When news of this surfaced, talk show host Rush Limbaugh hyperventilated, but Ghilarducci accused him of mischaracterizing the plan. The mainstream media dismissed the GRAs as merely brainstorming ideas that were not to be taken seriously.
Fast forward two years, and you have Democrat Senator Tom Harkin of Iowa, aided by avowed Socialist/registered Independent Rep. Bernard Sanders of Vermont, listening to specially-selected witnesses in front of his Health, Education, Labor and Pensions (HELP) Committee last month. Human Events reported that Democrats held the recess hearing to discuss a taxpayer bailout of union pensions and a plan to more "fairly" distribute these taxpayer-funded pensions to everyone.
Ah, now it becomes clear what the lame ducks would like to do, and that is to give a going-away present to the unions. Our 401 (k) accounts would be seized and co-mingled with the new mandatory payroll tax monies in order to rescue the union pensions that are underfunded by billions and billions.
Ms. Ghilarducci informs us that the Guaranteed Savings Accounts would not replace Social Security, mind you, but would supplement Social Security as a bonus. She has also suggested that the tax breaks currently being received for contributing to 401 (k) or IRA plans could be eliminated. Amazingly, she told Bloomberg Business Week in July that "All Americans, including the 64 million who have no pension plans, would get one at no extra cost." This reminds me of ObamaCare, which Obama claims would add 33 million uninsured to taxpayer rolls "at no extra cost."
At least Sen. Harkin has not called journalist Saul Friedman, a seasoned journalist who writes the column, "Gray Matters," to share his ideas on Social Security. Friedman insists that Social Security is not going broke or in need of cuts in benefits. Instead, he poses that we should expand it exponentially. Friedman bemoans the fact that Social Security alone "is not enough to provide a stable, poverty-free environment for many Americans."
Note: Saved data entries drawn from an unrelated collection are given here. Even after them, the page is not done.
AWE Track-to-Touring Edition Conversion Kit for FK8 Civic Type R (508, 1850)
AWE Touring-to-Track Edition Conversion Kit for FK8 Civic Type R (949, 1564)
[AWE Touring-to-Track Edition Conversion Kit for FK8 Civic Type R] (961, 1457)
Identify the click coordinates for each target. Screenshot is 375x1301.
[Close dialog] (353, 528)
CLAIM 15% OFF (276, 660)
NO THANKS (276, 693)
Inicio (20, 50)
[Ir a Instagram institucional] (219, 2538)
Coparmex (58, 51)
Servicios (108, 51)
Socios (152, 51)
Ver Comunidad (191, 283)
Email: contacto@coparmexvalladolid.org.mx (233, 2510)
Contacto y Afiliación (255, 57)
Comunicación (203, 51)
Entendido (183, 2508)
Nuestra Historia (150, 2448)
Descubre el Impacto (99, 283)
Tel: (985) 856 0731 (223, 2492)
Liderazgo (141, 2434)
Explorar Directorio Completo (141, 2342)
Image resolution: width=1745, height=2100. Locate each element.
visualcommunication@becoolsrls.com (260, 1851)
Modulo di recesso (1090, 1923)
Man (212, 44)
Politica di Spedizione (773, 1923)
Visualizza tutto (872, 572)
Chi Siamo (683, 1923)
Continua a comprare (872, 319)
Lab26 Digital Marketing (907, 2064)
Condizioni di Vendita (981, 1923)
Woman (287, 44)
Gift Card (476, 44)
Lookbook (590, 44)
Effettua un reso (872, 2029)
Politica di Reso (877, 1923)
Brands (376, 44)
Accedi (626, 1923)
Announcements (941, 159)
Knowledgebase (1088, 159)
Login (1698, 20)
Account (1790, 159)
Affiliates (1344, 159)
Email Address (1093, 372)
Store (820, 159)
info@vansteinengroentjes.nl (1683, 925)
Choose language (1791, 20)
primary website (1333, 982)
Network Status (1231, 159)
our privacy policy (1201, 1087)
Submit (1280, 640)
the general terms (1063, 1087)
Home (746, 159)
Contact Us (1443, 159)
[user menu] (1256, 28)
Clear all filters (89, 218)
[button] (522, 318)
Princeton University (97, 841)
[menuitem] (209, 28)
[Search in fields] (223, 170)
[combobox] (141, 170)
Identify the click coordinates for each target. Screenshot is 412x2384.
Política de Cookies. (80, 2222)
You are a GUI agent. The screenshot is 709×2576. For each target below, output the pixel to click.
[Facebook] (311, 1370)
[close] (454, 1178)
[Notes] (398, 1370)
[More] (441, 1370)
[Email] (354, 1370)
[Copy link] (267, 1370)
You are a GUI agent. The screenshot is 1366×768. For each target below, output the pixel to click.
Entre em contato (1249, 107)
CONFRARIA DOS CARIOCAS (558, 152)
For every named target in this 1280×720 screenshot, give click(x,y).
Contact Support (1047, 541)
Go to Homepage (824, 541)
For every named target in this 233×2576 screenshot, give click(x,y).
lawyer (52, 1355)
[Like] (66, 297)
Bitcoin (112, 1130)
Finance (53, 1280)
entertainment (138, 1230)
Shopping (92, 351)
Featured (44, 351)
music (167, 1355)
Richard Trumka, president of the AFL-CIO, says, "Universal retirement security is our next hurdle." Until that happens, the National Academy of Social Insurance has some good ideas for Social Security, Friedman thinks. These include: Providing child care as a benefit; paying benefits to students who have lost a breadwinner up to age 22 (instead of 18); and increasing benefits across the board for all individuals in the next year in order to make up for losses in savings.
To all of you who complain that the government only bails out big corporations like Goldman Sachs and General Motors, and simply ignore the little people, look-y here. The taxpayer is now going to delay adulthood and make up for market swings so no one gets hurt. Big government must be better for me than I thought.